エイジレスフットアドバイザー®️ 足の悩み研究家 大多和 圭子さん
顔のシワやお肌のお手入れには熱心でも、足の裏を最後にじっくり見たのはいつ――そう問われると、答えに詰まる人は多いのではないでしょうか。エイジレスフットアドバイザー/足の悩み研究家として活動する大多和圭子さんは、「足は体を支える底力であり、縁の下の力持ち。それなのに、いちばん見られていない場所なんです」と語ります。今回は、足の悩みに15年向き合い続けてきた大多和さんに、足の健康と上手なつき合い方をうかがいました。
「楽ちん」と「足にいい」は、同じではない
大多和さんがいま気になっているのは、靴選びが二極化していること。「楽ちんという言葉がずっと残っていますが、楽ちんな靴イコール足にいい靴というわけではないんです」。楽な靴ばかりを履いていると、体を支える足の力がだんだん弱り、姿勢やフォームにも影響が出てくると話します。

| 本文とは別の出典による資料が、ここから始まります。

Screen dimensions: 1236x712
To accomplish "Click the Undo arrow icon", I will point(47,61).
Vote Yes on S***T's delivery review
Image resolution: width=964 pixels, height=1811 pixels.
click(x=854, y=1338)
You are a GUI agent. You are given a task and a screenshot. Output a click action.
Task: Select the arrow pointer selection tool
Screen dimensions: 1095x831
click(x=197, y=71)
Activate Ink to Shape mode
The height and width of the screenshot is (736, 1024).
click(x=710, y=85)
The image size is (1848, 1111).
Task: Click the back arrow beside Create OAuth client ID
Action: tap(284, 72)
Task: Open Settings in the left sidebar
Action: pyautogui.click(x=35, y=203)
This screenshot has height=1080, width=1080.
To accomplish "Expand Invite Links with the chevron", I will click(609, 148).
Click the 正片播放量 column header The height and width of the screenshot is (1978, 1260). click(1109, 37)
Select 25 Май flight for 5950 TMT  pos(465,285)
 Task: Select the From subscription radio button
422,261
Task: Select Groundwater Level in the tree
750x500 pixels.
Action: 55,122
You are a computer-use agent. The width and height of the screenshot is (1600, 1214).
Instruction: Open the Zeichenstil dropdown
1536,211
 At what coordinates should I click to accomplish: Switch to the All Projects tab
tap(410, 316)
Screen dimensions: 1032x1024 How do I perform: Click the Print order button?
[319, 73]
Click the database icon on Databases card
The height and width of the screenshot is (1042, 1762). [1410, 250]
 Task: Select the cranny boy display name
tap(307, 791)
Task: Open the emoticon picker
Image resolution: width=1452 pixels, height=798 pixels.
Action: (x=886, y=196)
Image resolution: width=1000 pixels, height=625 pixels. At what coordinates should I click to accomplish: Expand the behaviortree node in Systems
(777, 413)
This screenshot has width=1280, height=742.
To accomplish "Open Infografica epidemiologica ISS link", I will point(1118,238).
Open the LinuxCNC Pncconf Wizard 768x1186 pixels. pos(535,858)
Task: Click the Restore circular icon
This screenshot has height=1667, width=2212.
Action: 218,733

だからといって、毎日きっちり正しく、と気負う必要はありません。「四六時中ちゃんとするのは無理。今日は歩くぞという日だけ、自分に合った靴を選んで靴ひもをしっかり結ぶ。一駅歩いてみる。それくらいの小さな違いでも、大きく変わってくるんですよ」。


まずは「自分の足を知る」ことから
大多和さんが何より大切にしているのが、カウンセリングです。足の裏は自分では見えづらく、まして体重をかけて立った状態の足は、自分ではほとんど見たことがありません。だからこそ、足型の写真やフットプリント、歩行時の動きがわかるセンサーなどを使い、自分の足を客観的に見てもらうところから始めます。「たとえば5,000歩歩く人は、片足で2,500回。どこかにトラブルがあれば、その回数だけストレスを受けていることになる。そう話すと、皆さんはっとされるんです」。
指の長さも歪み方も、生活環境も人それぞれ。「足が歪んでいない人は一人もいらっしゃらない」と言います。市販のソックスやインソールを一律に勧めるのではなく、その人の足と暮らしに合わせて、できることから一つずつ。「全部を解決できないかもしれないけれど、どこかに突破口があるかもしれないから」と、無理のない改善方法を提案していきます。

痛くなる前に、足を大切にできる人へ
大多和さん自身、かつてはヒールを愛用し、外反母趾やタコ・ウオノメに悩んだ経験の持ち主です。セミオーダーの靴をつくっても痛くて履けず、「私の足だけが特別なのかな」と思い悩んだことが、この道に進むきっかけになりました。だからこそ「おしゃれを諦めたくない」という気持ちにも寄り添い、足に負担をかけにくい選び方を一緒に考えます。
向いているのは、ダンスやクライミング、ゴルフなど、何かにチャレンジしている人かもしれない、と大多和さん。「趣味を持っている人ほど、足の大切さを知っているから」。特に女性は更年期を境に足の状態が変わりやすく、去年履けた靴が今年は履けない、つりやすくなった、といった違和感が出てくることも。「気になったら一度、専門的なところで見てもらうだけでも違う。自分のセルフケアが合っているかを聞くだけでも、価値があると思います」と、やさしく背中を押してくれました。